Class containing the adjoint model of the 2D diffusion-convection-reaction PDE model and its solvers
r"""
Class containing the adjoint model of the 2D diffusion-convection-reaction PDE model :
.. math::
\partial_tc^* + \nabla\cdot(\mathbf{K}^T\nabla c^*)+\nabla(\vec{u}c^*)-(\nabla.\vec{u})c^*-\tau_{loss}c^*
= \left(\frac{dm}{dc}(c(s))\right)^*\cdot2\mathbf{R}^{-1}\left(m(c(s))-m^{obs}\right)

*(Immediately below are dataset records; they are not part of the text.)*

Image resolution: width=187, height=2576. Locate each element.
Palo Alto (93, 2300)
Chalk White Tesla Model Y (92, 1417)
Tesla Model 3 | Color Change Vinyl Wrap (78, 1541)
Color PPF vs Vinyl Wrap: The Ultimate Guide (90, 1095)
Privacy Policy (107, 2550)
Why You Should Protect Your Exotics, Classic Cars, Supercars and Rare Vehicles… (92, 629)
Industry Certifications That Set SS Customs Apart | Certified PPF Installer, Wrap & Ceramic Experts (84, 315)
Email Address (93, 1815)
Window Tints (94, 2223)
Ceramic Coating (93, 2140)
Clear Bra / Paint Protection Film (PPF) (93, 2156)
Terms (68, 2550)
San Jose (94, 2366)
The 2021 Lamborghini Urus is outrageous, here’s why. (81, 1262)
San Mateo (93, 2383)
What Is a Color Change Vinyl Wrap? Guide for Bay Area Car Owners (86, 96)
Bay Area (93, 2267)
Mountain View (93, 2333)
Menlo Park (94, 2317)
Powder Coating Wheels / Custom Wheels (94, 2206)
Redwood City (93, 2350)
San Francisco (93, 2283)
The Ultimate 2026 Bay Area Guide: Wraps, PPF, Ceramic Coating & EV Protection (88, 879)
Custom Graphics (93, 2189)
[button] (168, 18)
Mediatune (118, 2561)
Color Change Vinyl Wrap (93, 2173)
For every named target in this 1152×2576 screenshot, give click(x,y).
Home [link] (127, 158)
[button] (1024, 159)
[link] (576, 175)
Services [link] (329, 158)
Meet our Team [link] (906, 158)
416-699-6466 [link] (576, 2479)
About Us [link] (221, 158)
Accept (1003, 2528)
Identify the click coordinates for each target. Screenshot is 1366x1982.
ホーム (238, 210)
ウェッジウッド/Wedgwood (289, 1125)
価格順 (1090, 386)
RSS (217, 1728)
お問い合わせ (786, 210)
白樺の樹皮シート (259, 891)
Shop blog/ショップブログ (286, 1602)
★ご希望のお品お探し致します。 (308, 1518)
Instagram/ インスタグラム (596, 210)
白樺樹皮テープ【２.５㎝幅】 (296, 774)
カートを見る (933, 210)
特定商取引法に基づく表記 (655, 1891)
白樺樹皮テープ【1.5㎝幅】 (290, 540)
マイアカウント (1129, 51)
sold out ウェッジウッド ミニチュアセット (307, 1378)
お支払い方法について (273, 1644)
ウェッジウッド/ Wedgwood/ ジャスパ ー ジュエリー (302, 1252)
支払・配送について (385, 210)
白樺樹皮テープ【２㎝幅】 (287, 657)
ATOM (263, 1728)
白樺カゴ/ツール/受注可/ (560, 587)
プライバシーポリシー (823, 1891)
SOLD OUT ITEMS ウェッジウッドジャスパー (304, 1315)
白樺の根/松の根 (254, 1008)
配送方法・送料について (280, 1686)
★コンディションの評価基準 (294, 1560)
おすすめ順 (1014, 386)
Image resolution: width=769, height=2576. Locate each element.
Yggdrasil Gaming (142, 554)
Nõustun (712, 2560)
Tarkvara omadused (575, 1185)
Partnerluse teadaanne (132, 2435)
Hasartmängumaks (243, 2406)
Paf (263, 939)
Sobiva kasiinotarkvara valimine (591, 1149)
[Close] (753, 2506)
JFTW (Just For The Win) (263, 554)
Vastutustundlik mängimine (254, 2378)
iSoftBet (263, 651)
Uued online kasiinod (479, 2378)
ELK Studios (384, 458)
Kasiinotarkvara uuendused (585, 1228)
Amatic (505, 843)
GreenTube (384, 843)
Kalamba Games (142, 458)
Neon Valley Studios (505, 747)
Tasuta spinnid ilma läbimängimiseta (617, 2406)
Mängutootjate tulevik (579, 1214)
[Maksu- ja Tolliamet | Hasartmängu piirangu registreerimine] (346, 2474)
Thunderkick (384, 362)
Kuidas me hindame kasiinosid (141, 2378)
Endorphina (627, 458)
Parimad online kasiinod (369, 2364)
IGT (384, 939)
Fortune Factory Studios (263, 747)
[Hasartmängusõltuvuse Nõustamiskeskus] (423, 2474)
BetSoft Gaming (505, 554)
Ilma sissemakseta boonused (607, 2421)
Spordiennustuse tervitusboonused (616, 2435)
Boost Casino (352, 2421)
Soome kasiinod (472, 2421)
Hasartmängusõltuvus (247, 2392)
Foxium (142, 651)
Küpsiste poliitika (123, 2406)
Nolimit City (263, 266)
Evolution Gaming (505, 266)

~\forall (x,y)\in\Omega~\forall t\in[0;T[
with the final and boundary conditions:
- a null final condition :math:`c(x,y,t=T)=0~\forall (x,y)\in\Omega`,
- a null diffusive flux :math:`\mathbf{K}^T\nabla c\cdot\vec{n}=0~\forall (x,y)\in\partial\Omega`,
- a null outgoing convective flux
:math:`\vec{u}c\cdot\vec{n}=0~\forall (x,y)\in\partial\Omega\cap \{(x,y)|\vec{u}(x,y,t)\cdot\vec{n}>0\}~\forall t\in]0;T]`
with :math:`\vec{n}` the outgoing normal vector,
and its solvers.
Attributes
----------
msh : ~pheromone_dispersion.geom.MeshRect2D
The geometry of the domain.
A_adjoint : ~pheromone_dispersion.advection_operator.AdvectionAdjoint
The adjoint of the convection linear operator
:math:`A^*:c^*\mapsto - \nabla\cdot(\vec{u}c^*)+(\nabla.\vec{u})c^*~\forall (x,y)\in\Omega~\forall t\in]0;T]`
with the boundary condition
:math:`\vec{u}c\cdot\vec{n}=0~\forall (x,y)\in\partial\Omega\cap \{(x,y)|\vec{u}(x,y,t)\cdot\vec{n}>0\}~\forall t\in]0;T]`.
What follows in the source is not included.